──────── Fragmento seleccionado
Siguiendo el ceremonial el protonotario preguntó en voz alta al delfín si ante todos aceptaba por esposa a la noble dama archiduquesa Margarita de Austria. El delfín contestó, también en voz alta, que sí, que aceptaba. De la misma manera fue interrogada la delfina, y ella también asintió.

Todo eran celebraciones. Las casas por donde había de pasar el cortejo se adornaron con tapices y flores y el pueblo regocijado se dice que «bebió, tal vez, más de la cuenta». En Amiens se construyó una fuente con una sirena de cuyos pechos brotaba vino tinto.

Para la ceremonia asistieron en la capilla los hombres de la embajada de Maximiliano de Austria, entre otros, Juan de Lanoy, abad de San Bertin; el gran canciller de la Orden del Toison de Oro; el abad de San Pedro de Gante, Juan de Berghes, señor de Walhain; Balduino de Lannoy, señor de Molenbaix; así como representantes de las ciudades de Flandes. Nadie quería estar ausente o ser omitido en estas celebraciones.

De nuevo el delfín se presentó con otro nuevo vestido, esta vez un atuendo todo blanco con larga capa tejida de damasco y fina seda. Caminó majestuosa y lentamente hacia la capilla de mano de monsieur de Beaujeu y mientras ellos dos caminaban eran acompañados de timbales y clarines en una fila de dos en el fondo, tras estos aún venía una fila de señores invitados a tan gran boda. A la puerta de la capilla el delfín se reunió con Margarita, que había sido llevada hasta allí por madame de Segré. Una vez dentro la pareja pronunció sus votos.

Hay dudas —nunca despejadas— de si la ceremonia fue o no fue un verdadero matrimonio, pasando por alto la circunstancia de que la novia no tenía edad de otorgar su consentimiento. Había —dice Richardson— dos tipos de contrato matrimonial: por verbo de futuro —per verba de futuro— y por verbo de presente —per verba de praesenti—; y todo dependía del tiempo verbal usado en el compromiso. En el primer caso, lo anunciado solemnemente era lo que sucedería en el futuro y no era un verdadero matrimonio. Se solía usar en el caso de que los contrayentes fuesen demasiado jóvenes, ya que la fecha en que el matrimonio podría consumarse era indefinida en el futuro. En el segundo caso, per verba de praesenti, se pronunciaban los votos y se celebraba la ceremonia en palabras de presente y en ambos casos no quedaba consumada la ceremonia hasta que la cohabitación no hubiese tenido lugar4. Hay historiadores que sostienen que fue un verdadero matrimonio y otros que no. No entraremos en ello, toda vez que nunca se consumó.
────────────────
• Lo que harás:
[1] Según el fragmento sobre la boda del delfín, ¿qué se construyó en Amiens?
[2] Retoma el fragmento sobre la boda del delfín y continúalo a partir de su última oración.
──────── Datos proporcionados
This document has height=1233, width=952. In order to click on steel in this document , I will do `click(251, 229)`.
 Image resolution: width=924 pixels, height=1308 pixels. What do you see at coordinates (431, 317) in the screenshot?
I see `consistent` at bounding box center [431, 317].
────────────────
• Respuestas:
[1] Una fuente con una sirena de cuyos pechos brotaba vino tinto.

[2]
Terminada la ceremonia el delfín colocó un anillo en el dedo de la ahora delfina y allí acabó todo. Desde ese momento Margarita era, junto con su esposo, la heredera legítima del trono de Francia. Eran dos niños, pero aún así el destino corrió de prisa y el rey de Francia, Luis XI, falleció en 1483. La tutoría de Carlos y Margarita recayó en madame Ana de Beaujeu, nombrada regente, la cual —según el difunto rey— era «la menos torpe de las mujeres porque no había en el mundo tal cosa como una mujer sabia».

Ana de Beaujeu, conocida también como Ana de Francia5, era de por sí una mujer notable: era inteligente, decidida, culta y muy capaz. En su corte se reunieron personajes de la época como Pico della Mirandola y otros renacentistas.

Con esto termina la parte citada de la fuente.